Lejos de pretender expiar mis pecados por no practicar el consumo ético y dejarme llevar por el bolsillo sin tener en cuenta la absoluta inmoralidad que supone volar en dicha aerolínea, quiero confesar que me pudo el morbo, que me atrae el mal como la luz a la polilla y que quería saber si había de cierto en las historias que se contaban: quería ver de cerca un apéndice de la (recordemos: presunta) corrupción moral y política de nuestro país. Uno no tiene la ocasión de volar en una aerolínea como Plus Ultra todos los días.
Ya en el avión, este pasajero tuvo la impresión de estar sentado en un viejo y fiable Mercedes: se trataba de una antigua aeronave, reciclada y bien mantenida, fiable, surcando los cielos de forma robusta pese a sus detalles —unos asientos retapizados a toda prisa para ocultar unas pantallas deshabilitadas en la parte posterior de los reposacabezas, el fuselaje todavía con el logo de la anterior aerolínea que la había operado (LASER Airlines, con sede en Caracas), aunque quién sabe si la compartirán— y con una tripulación española por lo general joven y solícita. La comida fue escasa y atroz, pero eso no es noticia en prácticamente ninguna aerolínea.
Y a este pasajero le embargó un desasosiego que, otra vez, nada tenía que ver con los reparos morales a volar con Plus Ultra —bello nombre, diríase perfecto para una aerolínea española, a pesar de haber quedado irremediablemente empañado por la (no olvidemos: presunta) corrupción socialista—, sino con el hecho de que el vuelo de ida sufrió un considerable retraso al tener que sortear las aguas venezolanas, bloqueadas por el hegemón continental, y todo esto apenas unos días después de la captura del sátrapa Nicolás Maduro en una espectacular operación de la Fuerza Delta estadounidense, y de las comprensibles pero imprudentes declaraciones al respecto del presidente colombiano Nicolás Petro, aliado político del capturado. Todo ello imprimía cierto nerviosismo y, por qué no decirlo, cierto morbo al hecho de volar de España a Colombia.

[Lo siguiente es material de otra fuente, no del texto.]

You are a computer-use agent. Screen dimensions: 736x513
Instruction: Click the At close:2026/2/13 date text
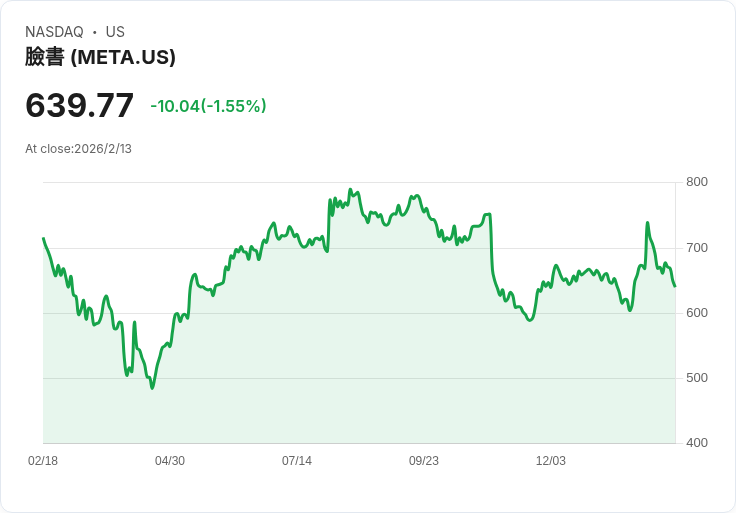[x=78, y=149]
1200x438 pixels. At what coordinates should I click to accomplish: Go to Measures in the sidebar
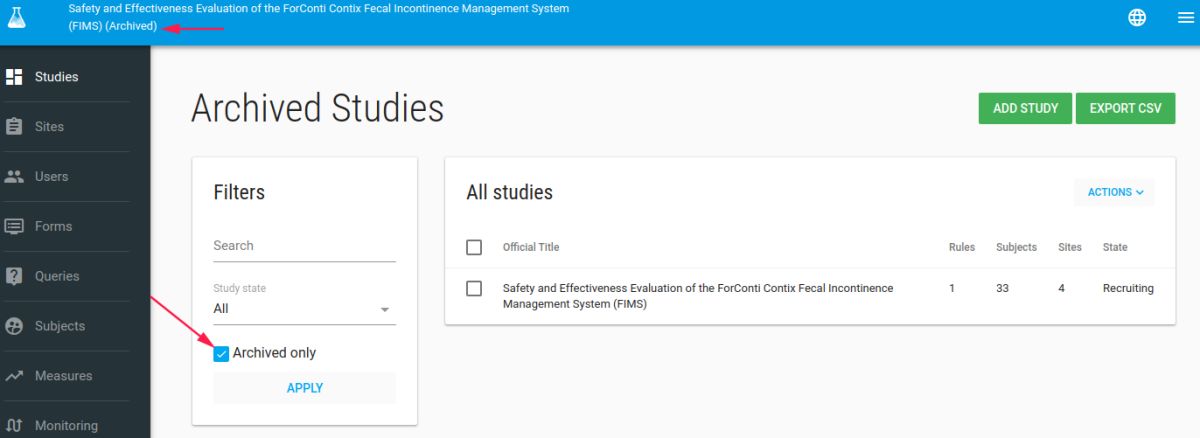click(63, 376)
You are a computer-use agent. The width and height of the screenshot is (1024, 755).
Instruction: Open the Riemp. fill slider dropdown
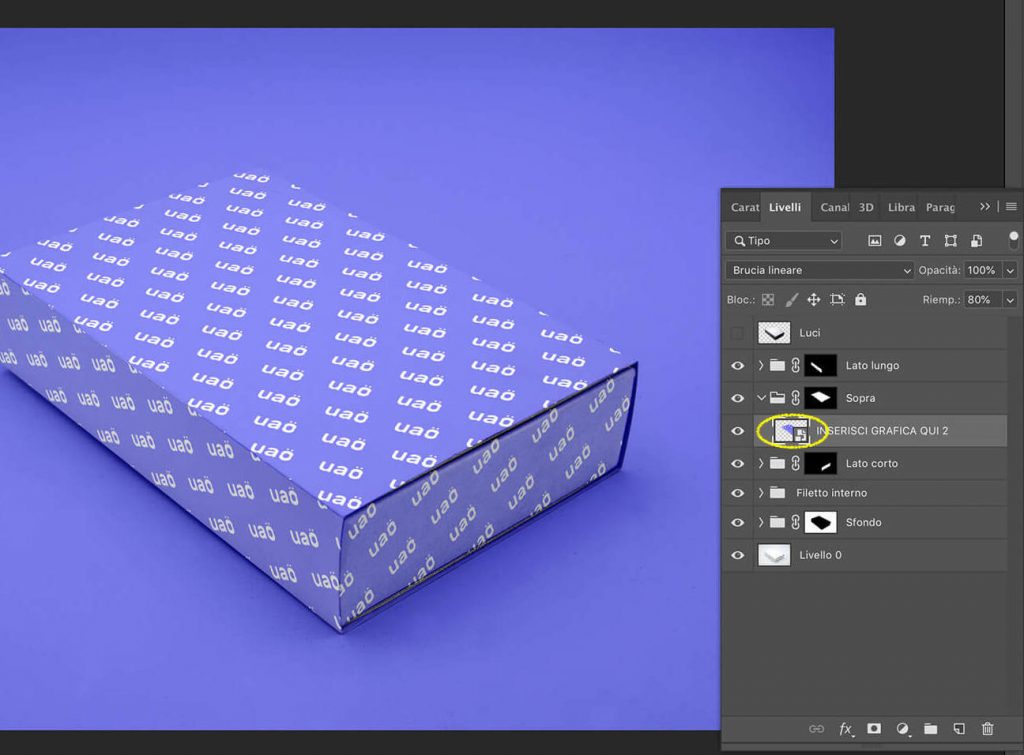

Porque estos aviones algo destartalados y económicos que transportan pasajeros —la gran mayoría colombianos, quizás ajenos al entramado de corrupción que estos días se investiga, pero también compatriotas de la nación que más migrantes exporta a España— de un lado del Atlántico al otro bien podrían ser (por tercera vez: presuntamente) la prueba de una empresa utilizada para lavar fondos de origen ilícito, una pieza más del puzle de la corruptela hispanoamericana contemporánea, que encajaría con los nombres que ya todos conocemos: Aldama, Koldo, Ábalos, Delcy y sus maletines, el ya citado Maduro y, por encima de todos, quién sabe si el temido Zapatero. Vuelan alto los aviones de Plus Ultra, quién sabe por cuánto tiempo, mientras arrestan a su CEO, la UCO registra sus cuentas y nosotros todavía no podemos hacernos una idea del alcance y veracidad de todo este embrollo, sobre el que sólo podemos hacernos conjeturas hasta que haya una sentencia sobre los culpables, si los hubiere.
Culpables que, no nos quepa duda, serán convenientemente indultados cuando ya nadie se acuerde de Plus Ultra.